[AVAILABLE RECORDS — start]

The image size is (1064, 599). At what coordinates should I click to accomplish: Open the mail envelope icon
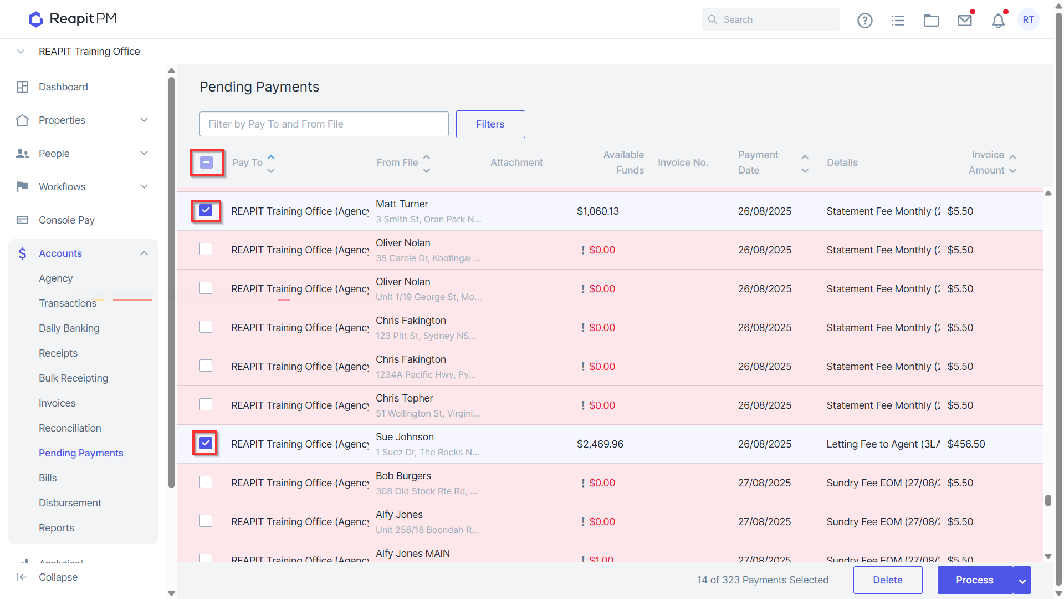[x=965, y=20]
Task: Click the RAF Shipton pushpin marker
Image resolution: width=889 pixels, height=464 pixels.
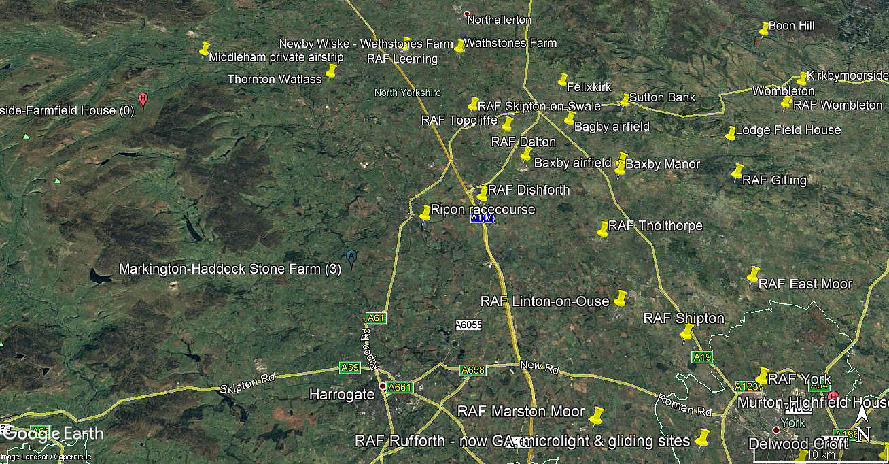Action: [687, 333]
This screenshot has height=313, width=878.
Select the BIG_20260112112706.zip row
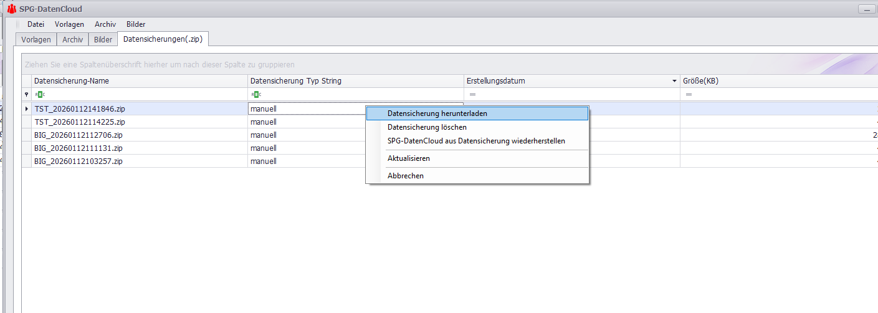[450, 135]
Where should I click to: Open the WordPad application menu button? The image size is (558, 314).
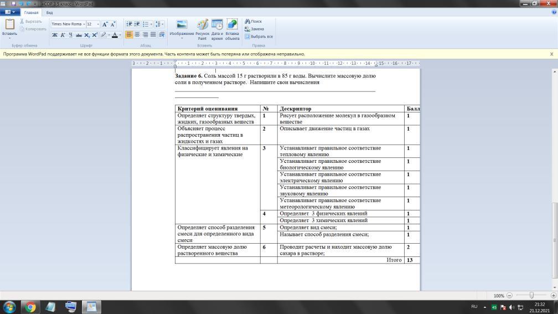coord(10,12)
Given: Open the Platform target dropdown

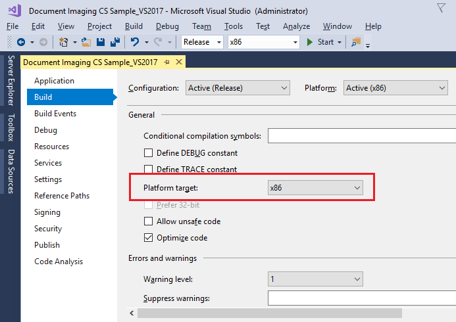Looking at the screenshot, I should [315, 188].
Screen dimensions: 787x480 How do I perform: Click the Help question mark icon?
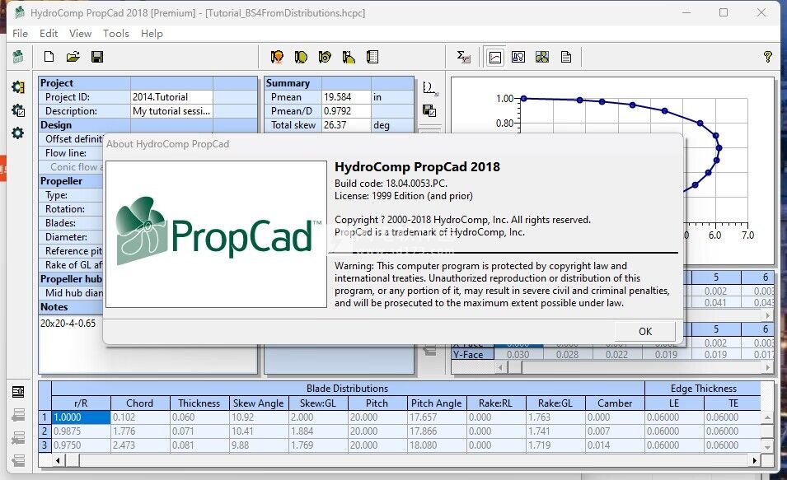coord(767,57)
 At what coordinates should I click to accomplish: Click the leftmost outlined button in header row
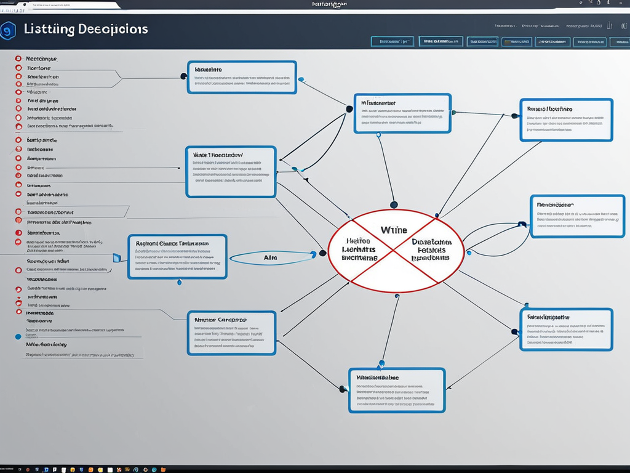pyautogui.click(x=392, y=42)

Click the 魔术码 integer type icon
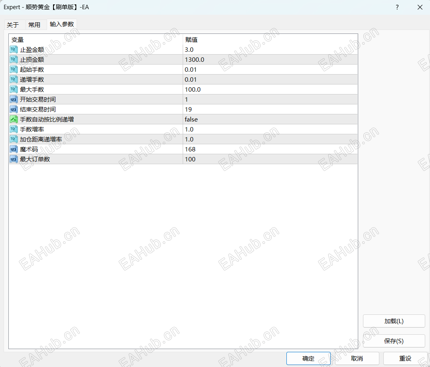pos(13,149)
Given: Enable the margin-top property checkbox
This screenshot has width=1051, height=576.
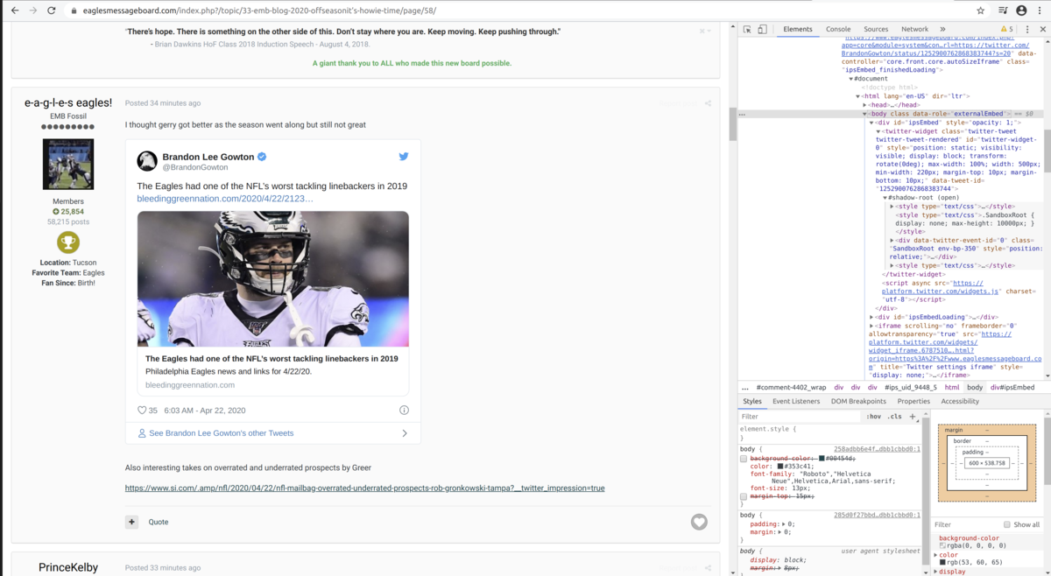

[AVAILABLE RECORDS — finish]

# [WHAT TO WORK ON]
Some lines contain the word "This". Pull each one out of the listing.

# [SOLUTION]
This screenshot has height=313, width=878.
This screenshot has width=1051, height=576.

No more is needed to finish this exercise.